Firstly, why did it happen and was it justified? Secondly, what does it mean for geopolitical relations in the Middle East and around the globe?

The first question, to my mind, is the simpler of the two. President Trump’s decision to take out Soleimani may have caught the world by surprise, but it is not without context.

In 2015, the United States withdrew its support for the Joint Comprehensive Plan of Action (JCPOA), or the Iran Nuclear Deal as it became known, believing that its sunset clauses only guaranteed a delay to Iran’s nuclear ambitions while doing little to alter the Islamic Republic’s fundamentally adversarial attitude to both the West and Israel, which it has frequently vowed to destroy.

Since then, America has pursued a policy of “maximum pressure", seeking to shut down Iran’s access to international finance and force its leaders to return to the negotiating table. In retaliation, Tehran has stepped up its activities across the Middle East, most notably by propping up Bashar al-Assad in Syria as well as rearming Hezbollah in Lebanon and stoking a brutal civil war in Yemen.

Desperation has also emboldened Iran to directly confront both the West and its great regional rival, Saudi Arabia.

When British marines seized an Iranian oil tanker off Gibraltar in July 2019, believing that its cargo would be sold to the Assad regime, Iran responded by attacking shipping in the Gulf and seizing a British flagged ship, holding its crew to ransom for two months. Tehran’s bullying tactics and repeated assurances that the vessel Grace I was not destined for Syria eventually resulted in the tanker’s release by Gibraltar in August.

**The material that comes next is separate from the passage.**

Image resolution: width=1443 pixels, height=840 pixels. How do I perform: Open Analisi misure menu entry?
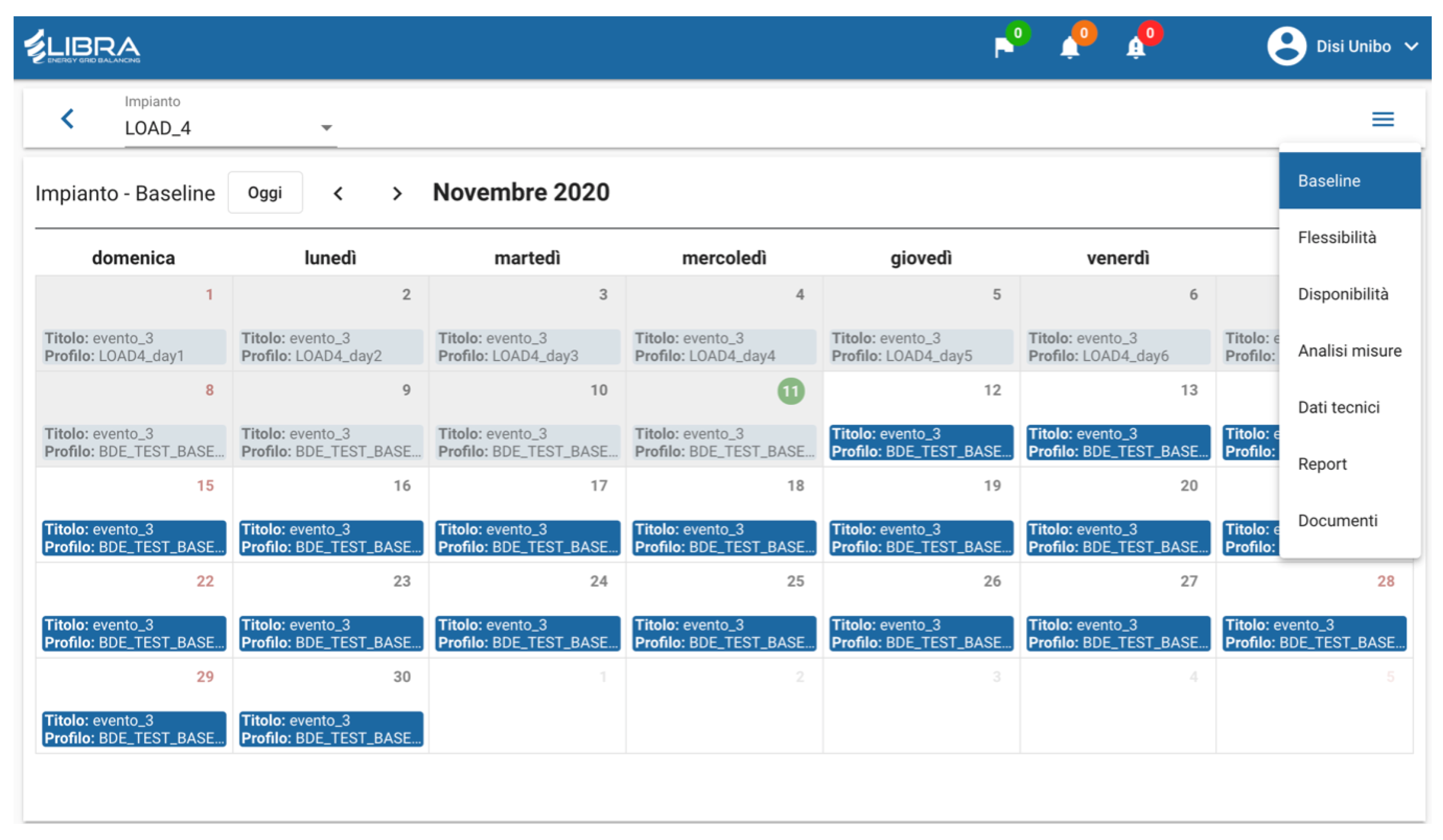1349,351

One month later, Assad had his oil and Tehran its money.

Both September’s attack on Saudi oil fields and the Iranian-directed siege of the US embassy in Baghdad over the past few days relied on the same basic calculation: although its rivals had more money and better military hardware, they were ultimately unwilling to provoke an all-out war with Iran. As such, the Islamic Republic could continue to foment discord so long as it did so through proxies or with sufficient plausible deniability.

On 31 December 2019, when President Trump warned of serious reprisals if US facilities came under attack by Iran or its proxies, the Iranian Supreme Leader Khamenei taunted Trump with a tweet suggesting that the US “can’t do anything” in response to Iranian aggression. Khamenei was wrong. General Soleimani is dead and now Iran must bury the remains of its most vaunted commander.

Was this justified? Yes. A million times yes.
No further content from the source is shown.